Estados Unidos no detendrá sospechosos de terrorismo sin pruebas
El Gobierno de Barack Obama ha retirado el término de “combatiente enemigo” y sólo aplicará el Derecho Internacional sobre los sospechosos de terrorismo detenidos en la prisión de la base naval de Guantánamo (Cuba) durante el tiempo que le lleve cerrarla.
Así lo informó el Departamento de Justicia norteamericano, que explicó que ha archivado los estándares bajo los que actuaba el anterior gobierno de George W. Bush con respecto al arresto de sospechosos de terrorismo. Por ello, sólo los que hayan facilitado un apoyo “sustancial” a Al Qaeda o a los talibán podrían ser detenidos.
“Debido a que estamos trabajando para desarrollar una nueva política hacia los detenidos del Gobierno, es esencial que actuemos de manera que reforcemos nuestra seguridad nacional, de acuerdo con nuestros valores y a la ley”, señaló el fiscal general, Eric Holder, en un comunicado.

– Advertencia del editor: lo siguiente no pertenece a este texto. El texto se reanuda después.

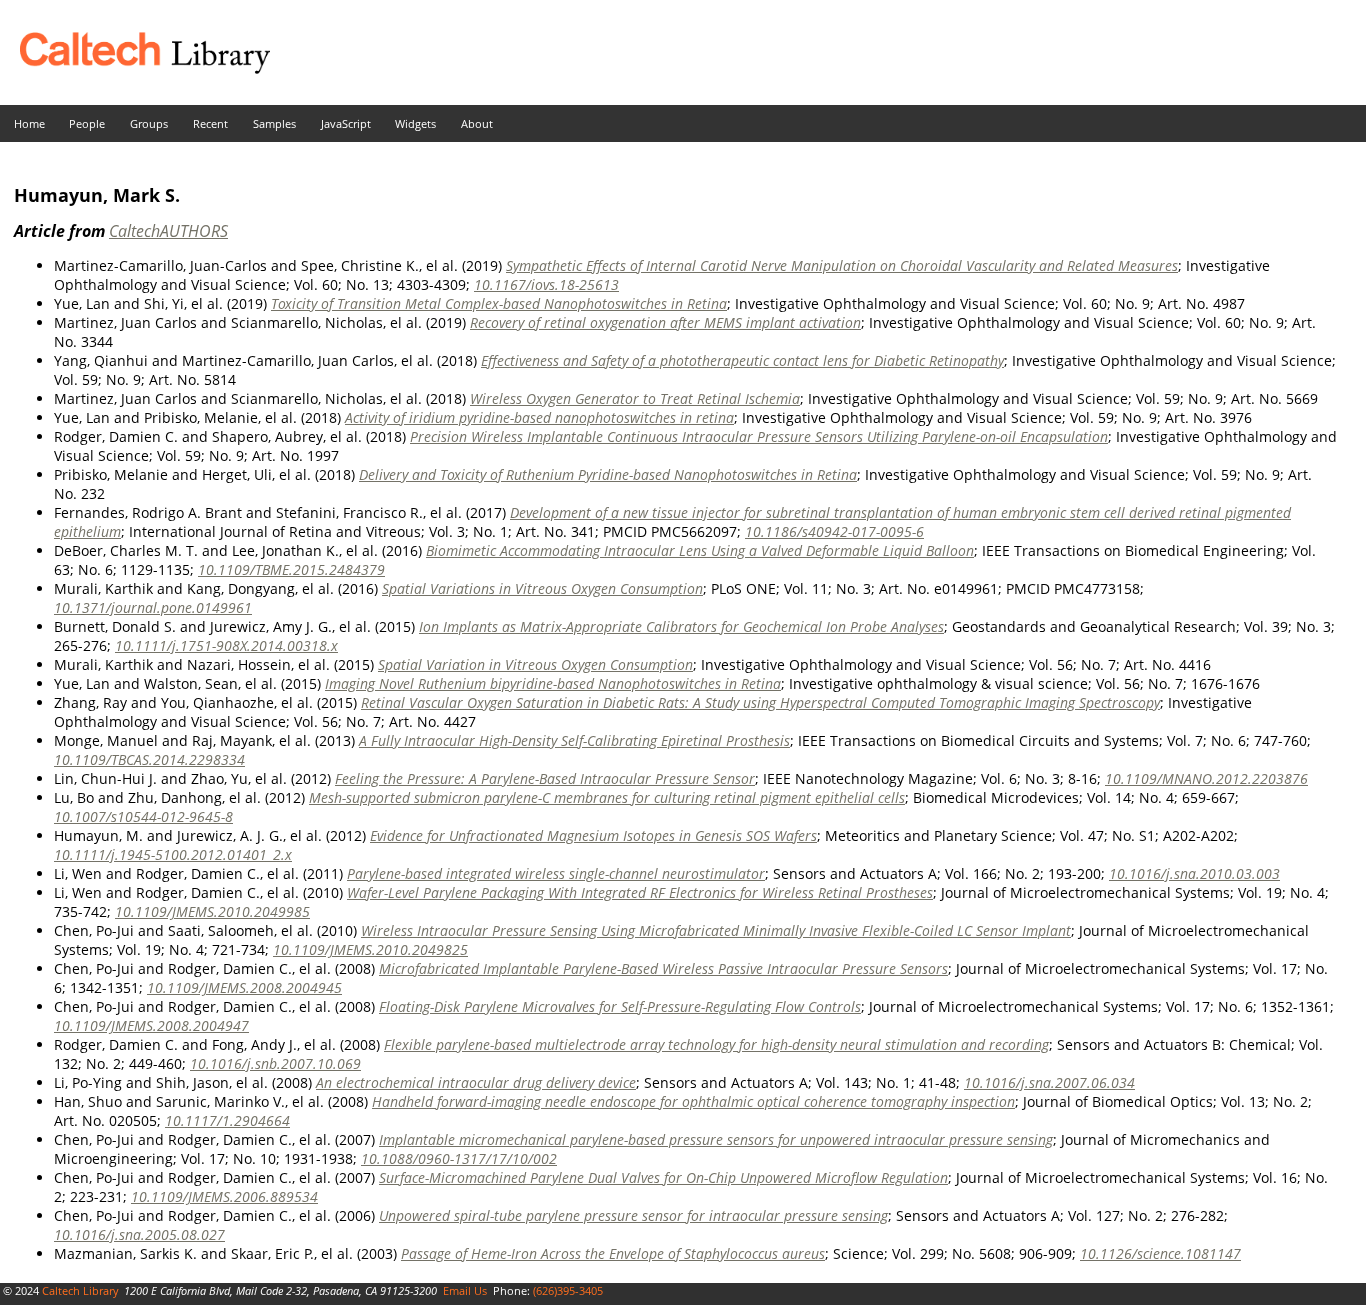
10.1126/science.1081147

Como ya dijo el propio presidente Obama en discursos previos, este cambio que cierra un capítulo en la historia de Estados Unidos hace a este país “más fuerte” al tiempo que respeta el Derecho Internacional, añadió Holder.
Al contrario que el ex mandatario George W. Bush, quien buscó extender sus poderes presidenciales durante su mandato, la nueva política de detención no se guiará de estas capacidades del comandante en jefe para mantener reclusos en el penal de Guantánamo.
De este modo, “los individuos que apoyen a Al Qaeda o a los talibán son susceptibles de ser detenidos sólo si el apoyo es sustancial”, remarcó Holder, quien subrayó que esta circunstancia “no utiliza la frase ‘combatiente enemigo’”.
Con el término “combatiente enemigo”, la Administración Bush se reservaba el derecho de detener a sospechosos de terrorismo sin pruebas o cargos contra ellos.
Un tribunal ya estimó que el presidente no tenía potestad para detenciones ilimitadas
Alí al-Marri fue detenido en 2001, dentro de las operaciones desarrolladas por Estados Unidos tras el 11-S. Sin embargo, en junio de 2007, un tribunal de apelación del país estimó que el presidente de EEUU no tenía la potestad para ordenar la detención ilimitada de este individuo, el único “combatiente enemigo” detenido en territorio norteamericano.
El fallo consideró “absurdos” los argumentos del gobierno para que Al-Marri siguiese detenido y sostuvo que la Ley de Autorización del Uso de Fuerza Militar, aprobada por el Congreso en 2001, “no da al presidente atribuciones para ordenar que los militares capturaran y detuvieran por tiempo indefinido”.